== Excerpted data

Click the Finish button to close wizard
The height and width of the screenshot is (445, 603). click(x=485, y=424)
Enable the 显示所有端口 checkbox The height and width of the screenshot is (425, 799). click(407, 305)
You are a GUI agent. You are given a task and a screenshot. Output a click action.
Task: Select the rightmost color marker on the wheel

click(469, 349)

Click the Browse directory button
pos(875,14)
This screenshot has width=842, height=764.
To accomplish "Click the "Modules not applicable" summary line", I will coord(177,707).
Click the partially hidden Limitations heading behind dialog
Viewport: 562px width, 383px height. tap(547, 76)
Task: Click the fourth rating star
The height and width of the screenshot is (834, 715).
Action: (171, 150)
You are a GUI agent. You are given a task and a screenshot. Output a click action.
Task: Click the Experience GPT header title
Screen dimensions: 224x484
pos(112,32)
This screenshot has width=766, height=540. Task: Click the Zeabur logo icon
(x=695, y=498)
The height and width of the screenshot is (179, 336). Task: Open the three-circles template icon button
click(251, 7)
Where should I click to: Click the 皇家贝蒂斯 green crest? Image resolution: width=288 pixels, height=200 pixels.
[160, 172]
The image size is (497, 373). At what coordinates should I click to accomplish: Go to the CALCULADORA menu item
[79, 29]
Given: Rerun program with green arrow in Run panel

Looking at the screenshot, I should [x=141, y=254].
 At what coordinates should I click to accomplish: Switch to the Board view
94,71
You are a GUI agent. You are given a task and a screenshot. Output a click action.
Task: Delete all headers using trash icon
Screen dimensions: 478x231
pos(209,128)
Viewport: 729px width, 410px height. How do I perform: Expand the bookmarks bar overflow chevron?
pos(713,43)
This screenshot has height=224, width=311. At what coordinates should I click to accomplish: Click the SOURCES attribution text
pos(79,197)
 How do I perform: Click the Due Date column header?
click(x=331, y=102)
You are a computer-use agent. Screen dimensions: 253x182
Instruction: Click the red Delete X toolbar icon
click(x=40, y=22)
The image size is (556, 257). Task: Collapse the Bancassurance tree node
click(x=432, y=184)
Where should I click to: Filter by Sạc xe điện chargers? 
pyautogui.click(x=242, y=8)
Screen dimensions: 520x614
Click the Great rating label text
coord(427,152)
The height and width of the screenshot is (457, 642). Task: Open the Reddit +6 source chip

====

# Try it
Give the data again, exactly as written.

# Response to the exercise
Click the Finish button to close wizard
The height and width of the screenshot is (445, 603). click(x=485, y=424)
Enable the 显示所有端口 checkbox The height and width of the screenshot is (425, 799). click(407, 305)
You are a GUI agent. You are given a task and a screenshot. Output a click action.
Task: Select the rightmost color marker on the wheel

click(469, 349)

Click the Browse directory button
pos(875,14)
This screenshot has width=842, height=764.
To accomplish "Click the "Modules not applicable" summary line", I will coord(177,707).
Click the partially hidden Limitations heading behind dialog
Viewport: 562px width, 383px height. tap(547, 76)
Task: Click the fourth rating star
The height and width of the screenshot is (834, 715).
Action: (171, 150)
You are a GUI agent. You are given a task and a screenshot. Output a click action.
Task: Click the Experience GPT header title
Screen dimensions: 224x484
pos(112,32)
This screenshot has width=766, height=540. Task: Click the Zeabur logo icon
(x=695, y=498)
The height and width of the screenshot is (179, 336). Task: Open the three-circles template icon button
click(251, 7)
Where should I click to: Click the 皇家贝蒂斯 green crest? Image resolution: width=288 pixels, height=200 pixels.
[160, 172]
The image size is (497, 373). At what coordinates should I click to accomplish: Go to the CALCULADORA menu item
[79, 29]
Given: Rerun program with green arrow in Run panel

Looking at the screenshot, I should [x=141, y=254].
 At what coordinates should I click to accomplish: Switch to the Board view
94,71
You are a GUI agent. You are given a task and a screenshot. Output a click action.
Task: Delete all headers using trash icon
Screen dimensions: 478x231
pos(209,128)
Viewport: 729px width, 410px height. How do I perform: Expand the bookmarks bar overflow chevron?
pos(713,43)
This screenshot has height=224, width=311. At what coordinates should I click to accomplish: Click the SOURCES attribution text
pos(79,197)
 How do I perform: Click the Due Date column header?
click(x=331, y=102)
You are a computer-use agent. Screen dimensions: 253x182
Instruction: Click the red Delete X toolbar icon
click(x=40, y=22)
The image size is (556, 257). Task: Collapse the Bancassurance tree node
click(x=432, y=184)
Where should I click to: Filter by Sạc xe điện chargers? 
pyautogui.click(x=242, y=8)
Screen dimensions: 520x614
Click the Great rating label text
coord(427,152)
The height and width of the screenshot is (457, 642). Task: Open the Reddit +6 source chip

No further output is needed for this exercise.